**How to complete this task:** Starting at the line that contains "Given: Select the row with card number 00003", copy every line through the end of the records below exactly as written, leaving out pictures.
BEGIN Exercise materials
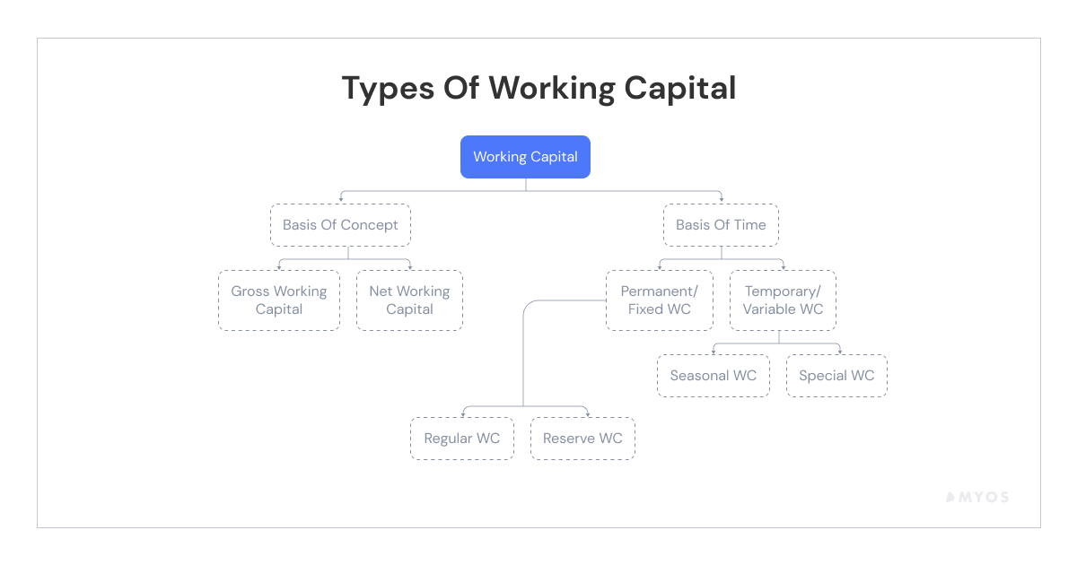Click arrowhead above Special WC box
Image resolution: width=1077 pixels, height=565 pixels.
838,351
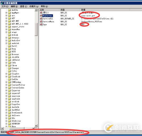Viewport: 142px width, 136px height.
Task: Select the ServiceMain registry value icon
Action: pyautogui.click(x=41, y=21)
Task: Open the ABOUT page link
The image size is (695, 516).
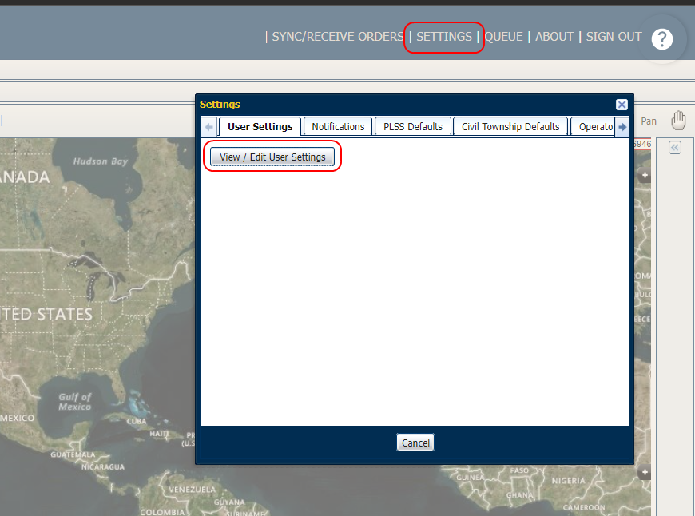Action: tap(554, 37)
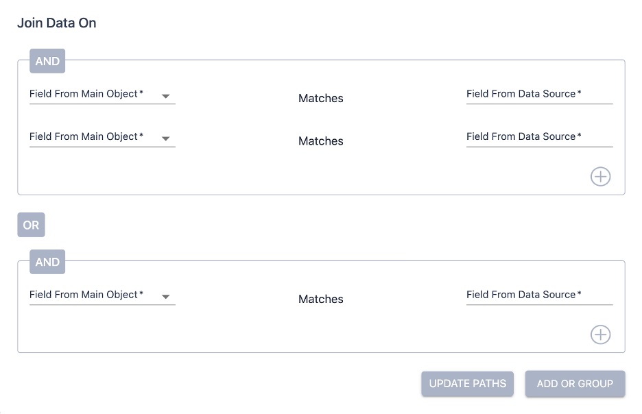Screen dimensions: 642x414
Task: Select the Matches label in the second row
Action: click(x=320, y=141)
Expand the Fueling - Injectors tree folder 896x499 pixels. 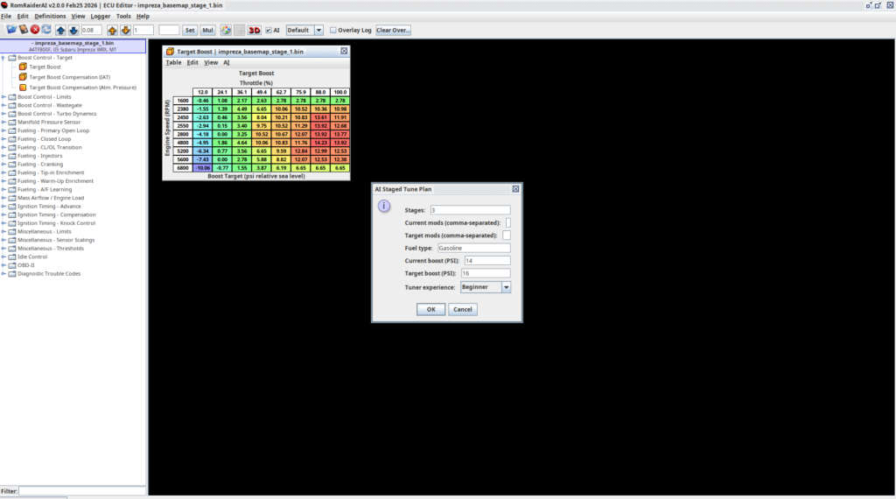pos(4,155)
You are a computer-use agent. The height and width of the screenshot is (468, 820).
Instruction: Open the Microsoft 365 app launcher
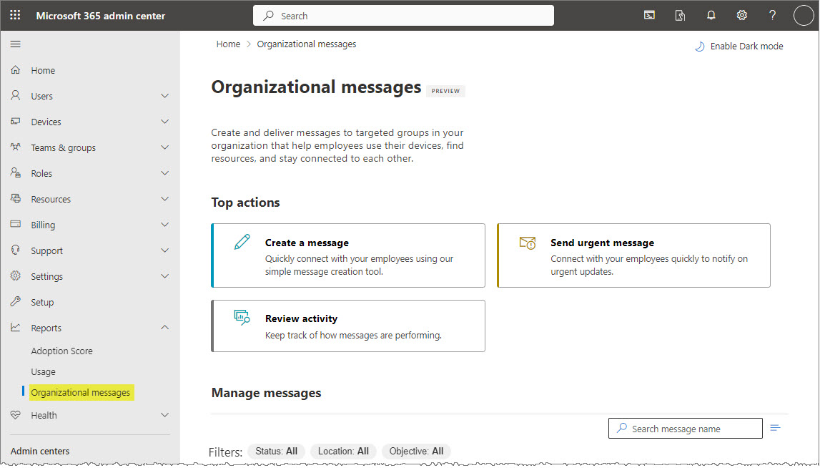tap(14, 15)
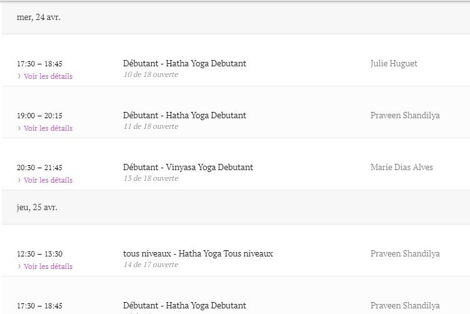Select Praveen Shandilya on Thursday's 17:30 class

pos(405,306)

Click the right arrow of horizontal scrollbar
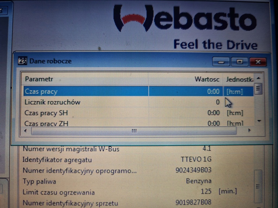pyautogui.click(x=249, y=130)
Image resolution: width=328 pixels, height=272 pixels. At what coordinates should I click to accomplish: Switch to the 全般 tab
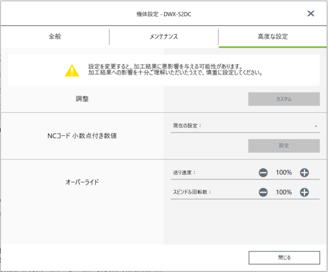pyautogui.click(x=55, y=37)
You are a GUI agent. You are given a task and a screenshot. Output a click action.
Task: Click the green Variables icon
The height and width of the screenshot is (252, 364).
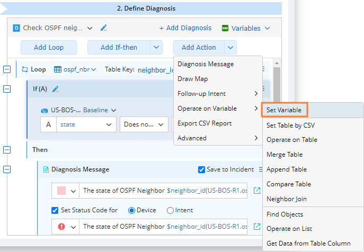coord(225,28)
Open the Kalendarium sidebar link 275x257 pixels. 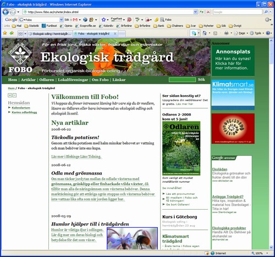tap(21, 108)
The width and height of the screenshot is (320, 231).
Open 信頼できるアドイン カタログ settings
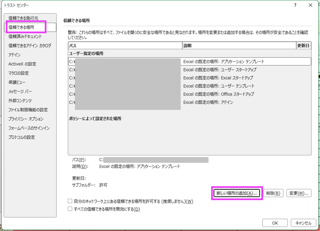tap(30, 45)
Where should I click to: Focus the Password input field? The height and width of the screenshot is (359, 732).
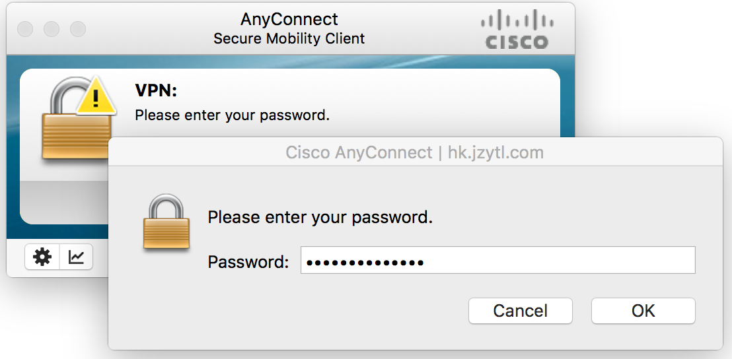[497, 261]
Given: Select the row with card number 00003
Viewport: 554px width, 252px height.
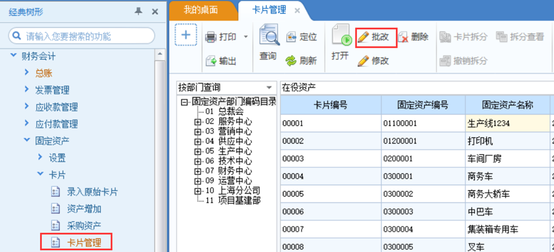Looking at the screenshot, I should [x=331, y=158].
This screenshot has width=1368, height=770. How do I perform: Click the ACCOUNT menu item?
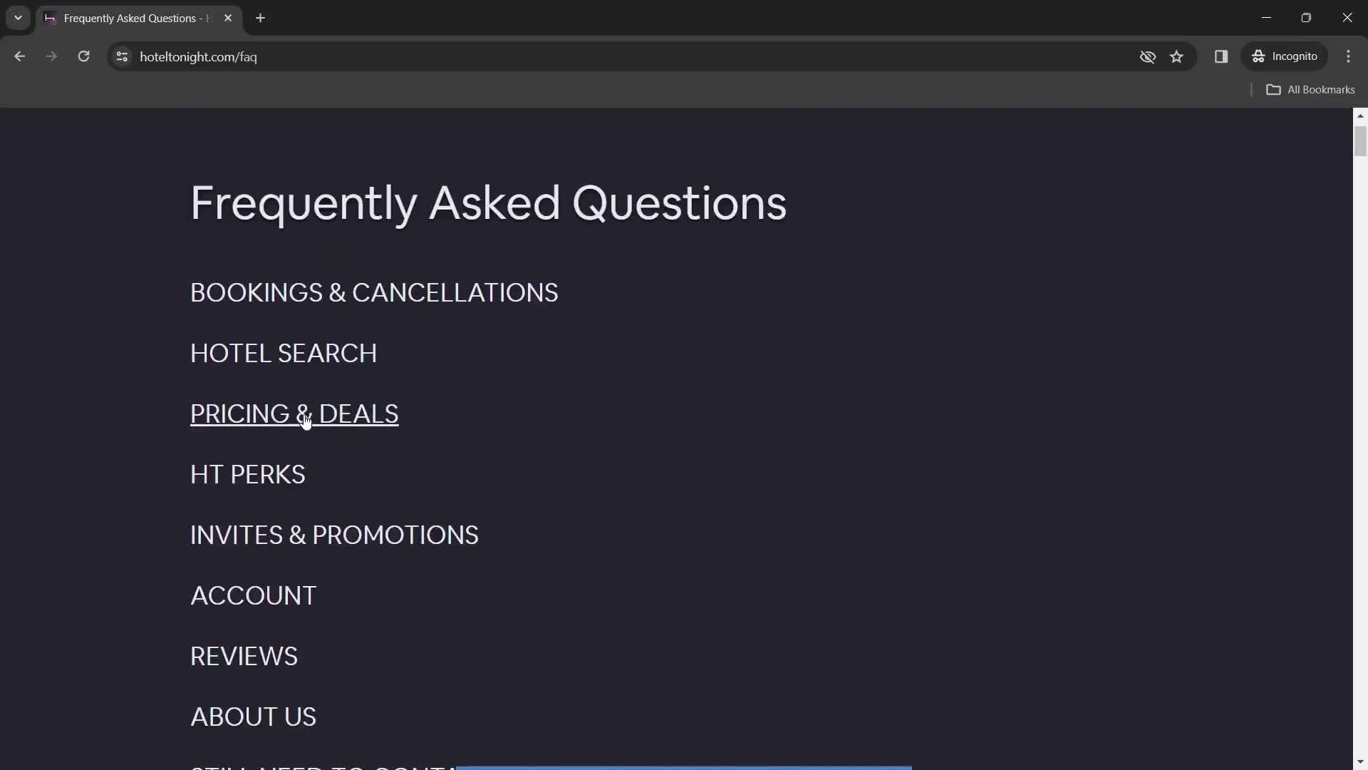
END Exercise materials
**Task solution:**
Given: Select the row with card number 00003
Viewport: 554px width, 252px height.
Looking at the screenshot, I should [x=331, y=158].
This screenshot has width=1368, height=770. How do I perform: Click the ACCOUNT menu item?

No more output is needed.